─── Extracted material ───

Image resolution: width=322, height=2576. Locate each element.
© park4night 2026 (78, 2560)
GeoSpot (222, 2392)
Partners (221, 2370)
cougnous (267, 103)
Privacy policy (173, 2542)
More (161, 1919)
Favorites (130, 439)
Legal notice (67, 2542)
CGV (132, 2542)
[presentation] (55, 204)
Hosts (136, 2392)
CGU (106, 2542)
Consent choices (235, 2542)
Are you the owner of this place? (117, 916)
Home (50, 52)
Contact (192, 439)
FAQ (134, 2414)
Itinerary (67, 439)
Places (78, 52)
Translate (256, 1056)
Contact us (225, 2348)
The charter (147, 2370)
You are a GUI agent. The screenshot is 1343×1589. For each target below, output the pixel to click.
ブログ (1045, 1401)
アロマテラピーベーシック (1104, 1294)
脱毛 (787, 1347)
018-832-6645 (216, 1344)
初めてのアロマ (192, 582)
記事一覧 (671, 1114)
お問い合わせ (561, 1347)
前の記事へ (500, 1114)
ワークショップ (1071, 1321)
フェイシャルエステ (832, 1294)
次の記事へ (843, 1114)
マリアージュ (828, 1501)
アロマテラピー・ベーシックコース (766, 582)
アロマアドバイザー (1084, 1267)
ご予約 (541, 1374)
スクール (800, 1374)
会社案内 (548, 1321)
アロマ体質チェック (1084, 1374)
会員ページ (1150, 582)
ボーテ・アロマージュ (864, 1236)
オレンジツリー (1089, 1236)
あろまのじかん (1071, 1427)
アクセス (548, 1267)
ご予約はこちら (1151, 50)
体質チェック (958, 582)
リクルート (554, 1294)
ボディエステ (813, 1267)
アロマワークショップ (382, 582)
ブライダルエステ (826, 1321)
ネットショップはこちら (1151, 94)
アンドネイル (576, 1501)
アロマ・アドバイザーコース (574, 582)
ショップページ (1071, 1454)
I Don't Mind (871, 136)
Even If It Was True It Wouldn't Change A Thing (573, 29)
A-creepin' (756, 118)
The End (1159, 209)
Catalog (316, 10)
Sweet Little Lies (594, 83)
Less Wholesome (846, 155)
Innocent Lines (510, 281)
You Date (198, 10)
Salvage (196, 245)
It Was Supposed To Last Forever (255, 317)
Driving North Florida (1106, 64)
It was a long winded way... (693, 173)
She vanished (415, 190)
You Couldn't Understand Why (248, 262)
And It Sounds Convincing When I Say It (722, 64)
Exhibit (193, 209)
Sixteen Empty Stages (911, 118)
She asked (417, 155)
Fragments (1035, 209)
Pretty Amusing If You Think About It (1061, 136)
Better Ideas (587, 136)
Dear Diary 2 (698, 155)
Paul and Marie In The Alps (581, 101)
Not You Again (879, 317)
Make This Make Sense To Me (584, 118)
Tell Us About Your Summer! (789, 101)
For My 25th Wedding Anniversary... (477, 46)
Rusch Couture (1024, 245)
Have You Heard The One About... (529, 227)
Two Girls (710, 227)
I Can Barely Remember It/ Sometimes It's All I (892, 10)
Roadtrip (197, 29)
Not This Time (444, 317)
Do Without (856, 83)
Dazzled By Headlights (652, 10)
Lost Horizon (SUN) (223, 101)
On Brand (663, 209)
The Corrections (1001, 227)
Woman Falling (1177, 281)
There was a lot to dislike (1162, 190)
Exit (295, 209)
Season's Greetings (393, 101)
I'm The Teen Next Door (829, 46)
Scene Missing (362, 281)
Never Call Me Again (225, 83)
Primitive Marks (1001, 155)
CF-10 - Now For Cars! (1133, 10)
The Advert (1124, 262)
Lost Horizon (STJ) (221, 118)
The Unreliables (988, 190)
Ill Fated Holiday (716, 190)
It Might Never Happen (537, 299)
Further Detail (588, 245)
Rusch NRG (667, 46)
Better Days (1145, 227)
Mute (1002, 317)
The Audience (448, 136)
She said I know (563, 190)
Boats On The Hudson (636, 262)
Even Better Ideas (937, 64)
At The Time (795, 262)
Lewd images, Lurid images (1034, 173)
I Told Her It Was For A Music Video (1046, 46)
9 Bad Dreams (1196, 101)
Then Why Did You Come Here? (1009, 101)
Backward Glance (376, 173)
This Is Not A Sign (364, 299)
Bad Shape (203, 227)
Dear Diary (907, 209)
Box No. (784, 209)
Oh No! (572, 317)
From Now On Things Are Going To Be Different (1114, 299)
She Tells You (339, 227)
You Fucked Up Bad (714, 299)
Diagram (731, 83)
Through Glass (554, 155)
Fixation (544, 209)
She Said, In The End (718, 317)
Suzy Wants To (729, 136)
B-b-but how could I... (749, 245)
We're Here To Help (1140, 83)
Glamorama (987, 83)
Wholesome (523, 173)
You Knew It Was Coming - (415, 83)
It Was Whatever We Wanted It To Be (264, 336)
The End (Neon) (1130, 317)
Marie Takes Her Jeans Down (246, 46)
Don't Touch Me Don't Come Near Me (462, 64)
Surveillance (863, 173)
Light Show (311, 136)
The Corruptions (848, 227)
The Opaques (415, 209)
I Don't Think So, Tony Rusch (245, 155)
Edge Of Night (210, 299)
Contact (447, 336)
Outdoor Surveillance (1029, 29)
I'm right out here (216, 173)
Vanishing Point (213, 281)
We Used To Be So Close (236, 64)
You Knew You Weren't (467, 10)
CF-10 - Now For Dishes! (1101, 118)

───

▶ Task directions
Convert all the entries above into a Markdown table with two columns, Row and Text. Number each line in Row and put the line itself in Text, skipping any blank lines.

▶ In response
| Row | Text |
|---|---|
| 1 | Image resolution: width=322, height=2576. Locate each element. |
| 2 | © park4night 2026 (78, 2560) |
| 3 | GeoSpot (222, 2392) |
| 4 | Partners (221, 2370) |
| 5 | cougnous (267, 103) |
| 6 | Privacy policy (173, 2542) |
| 7 | More (161, 1919) |
| 8 | Favorites (130, 439) |
| 9 | Legal notice (67, 2542) |
| 10 | CGV (132, 2542) |
| 11 | [presentation] (55, 204) |
| 12 | Hosts (136, 2392) |
| 13 | CGU (106, 2542) |
| 14 | Consent choices (235, 2542) |
| 15 | Are you the owner of this place? (117, 916) |
| 16 | Home (50, 52) |
| 17 | Contact (192, 439) |
| 18 | FAQ (134, 2414) |
| 19 | Itinerary (67, 439) |
| 20 | Places (78, 52) |
| 21 | Translate (256, 1056) |
| 22 | Contact us (225, 2348) |
| 23 | The charter (147, 2370) |
| 24 | You are a GUI agent. The screenshot is 1343×1589. For each target below, output the pixel to click. |
| 25 | ブログ (1045, 1401) |
| 26 | アロマテラピーベーシック (1104, 1294) |
| 27 | 脱毛 (787, 1347) |
| 28 | 018-832-6645 (216, 1344) |
| 29 | 初めてのアロマ (192, 582) |
| 30 | 記事一覧 (671, 1114) |
| 31 | お問い合わせ (561, 1347) |
| 32 | 前の記事へ (500, 1114) |
| 33 | ワークショップ (1071, 1321) |
| 34 | フェイシャルエステ (832, 1294) |
| 35 | 次の記事へ (843, 1114) |
| 36 | マリアージュ (828, 1501) |
| 37 | アロマテラピー・ベーシックコース (766, 582) |
| 38 | アロマアドバイザー (1084, 1267) |
| 39 | ご予約 (541, 1374) |
| 40 | スクール (800, 1374) |
| 41 | 会社案内 (548, 1321) |
| 42 | アロマ体質チェック (1084, 1374) |
| 43 | 会員ページ (1150, 582) |
| 44 | ボーテ・アロマージュ (864, 1236) |
| 45 | オレンジツリー (1089, 1236) |
| 46 | あろまのじかん (1071, 1427) |
| 47 | アクセス (548, 1267) |
| 48 | ご予約はこちら (1151, 50) |
| 49 | 体質チェック (958, 582) |
| 50 | リクルート (554, 1294) |
| 51 | ボディエステ (813, 1267) |
| 52 | アロマワークショップ (382, 582) |
| 53 | ブライダルエステ (826, 1321) |
| 54 | ネットショップはこちら (1151, 94) |
| 55 | アンドネイル (576, 1501) |
| 56 | アロマ・アドバイザーコース (574, 582) |
| 57 | ショップページ (1071, 1454) |
| 58 | I Don't Mind (871, 136) |
| 59 | Even If It Was True It Wouldn't Change A Thing (573, 29) |
| 60 | A-creepin' (756, 118) |
| 61 | The End (1159, 209) |
| 62 | Catalog (316, 10) |
| 63 | Sweet Little Lies (594, 83) |
| 64 | Less Wholesome (846, 155) |
| 65 | Innocent Lines (510, 281) |
| 66 | You Date (198, 10) |
| 67 | Salvage (196, 245) |
| 68 | It Was Supposed To Last Forever (255, 317) |
| 69 | Driving North Florida (1106, 64) |
| 70 | It was a long winded way... (693, 173) |
| 71 | She vanished (415, 190) |
| 72 | You Couldn't Understand Why (248, 262) |
| 73 | And It Sounds Convincing When I Say It (722, 64) |
| 74 | Exhibit (193, 209) |
| 75 | Sixteen Empty Stages (911, 118) |
| 76 | She asked (417, 155) |
| 77 | Fragments (1035, 209) |
| 78 | Pretty Amusing If You Think About It (1061, 136) |
| 79 | Better Ideas (587, 136) |
| 80 | Dear Diary 2 (698, 155) |
| 81 | Paul and Marie In The Alps (581, 101) |
| 82 | Not You Again (879, 317) |
| 83 | Make This Make Sense To Me (584, 118) |
| 84 | Tell Us About Your Summer! (789, 101) |
| 85 | For My 25th Wedding Anniversary... (477, 46) |
| 86 | Rusch Couture (1024, 245) |
| 87 | Have You Heard The One About... (529, 227) |
| 88 | Two Girls (710, 227) |
| 89 | I Can Barely Remember It/ Sometimes It's All I (892, 10) |
| 90 | Roadtrip (197, 29) |
| 91 | Not This Time (444, 317) |
| 92 | Do Without (856, 83) |
| 93 | Dazzled By Headlights (652, 10) |
| 94 | Lost Horizon (SUN) (223, 101) |
| 95 | On Brand (663, 209) |
| 96 | The Corrections (1001, 227) |
| 97 | Woman Falling (1177, 281) |
| 98 | There was a lot to dislike (1162, 190) |
| 99 | Exit (295, 209) |
| 100 | Season's Greetings (393, 101) |
| 101 | I'm The Teen Next Door (829, 46) |
| 102 | Scene Missing (362, 281) |
| 103 | Never Call Me Again (225, 83) |
| 104 | Primitive Marks (1001, 155) |
| 105 | CF-10 - Now For Cars! (1133, 10) |
| 106 | The Advert (1124, 262) |
| 107 | Lost Horizon (STJ) (221, 118) |
| 108 | The Unreliables (988, 190) |
| 109 | Ill Fated Holiday (716, 190) |
| 110 | It Might Never Happen (537, 299) |
| 111 | Further Detail (588, 245) |
| 112 | Rusch NRG (667, 46) |
| 113 | Better Days (1145, 227) |
| 114 | Mute (1002, 317) |
| 115 | The Audience (448, 136) |
| 116 | She said I know (563, 190) |
| 117 | Boats On The Hudson (636, 262) |
| 118 | Even Better Ideas (937, 64) |
| 119 | At The Time (795, 262) |
| 120 | Lewd images, Lurid images (1034, 173) |
| 121 | I Told Her It Was For A Music Video (1046, 46) |
| 122 | 9 Bad Dreams (1196, 101) |
| 123 | Then Why Did You Come Here? (1009, 101) |
| 124 | Backward Glance (376, 173) |
| 125 | This Is Not A Sign (364, 299) |
| 126 | Bad Shape (203, 227) |
| 127 | Dear Diary (907, 209) |
| 128 | Box No. (784, 209) |
| 129 | Oh No! (572, 317) |
| 130 | From Now On Things Are Going To Be Different (1114, 299) |
| 131 | She Tells You (339, 227) |
| 132 | You Fucked Up Bad (714, 299) |
| 133 | Diagram (731, 83) |
| 134 | Through Glass (554, 155) |
| 135 | Fixation (544, 209) |
| 136 | She Said, In The End (718, 317) |
| 137 | Suzy Wants To (729, 136) |
| 138 | B-b-but how could I... (749, 245) |
| 139 | We're Here To Help (1140, 83) |
| 140 | Glamorama (987, 83) |
| 141 | Wholesome (523, 173) |
| 142 | You Knew It Was Coming - (415, 83) |
| 143 | It Was Whatever We Wanted It To Be (264, 336) |
| 144 | The End (Neon) (1130, 317) |
| 145 | Marie Takes Her Jeans Down (246, 46) |
| 146 | Don't Touch Me Don't Come Near Me (462, 64) |
| 147 | Surveillance (863, 173) |
| 148 | Light Show (311, 136) |
| 149 | The Corruptions (848, 227) |
| 150 | The Opaques (415, 209) |
| 151 | I Don't Think So, Tony Rusch (245, 155) |
| 152 | Edge Of Night (210, 299) |
| 153 | Contact (447, 336) |
| 154 | Outdoor Surveillance (1029, 29) |
| 155 | I'm right out here (216, 173) |
| 156 | Vanishing Point (213, 281) |
| 157 | We Used To Be So Close (236, 64) |
| 158 | You Knew You Weren't (467, 10) |
| 159 | CF-10 - Now For Dishes! (1101, 118) |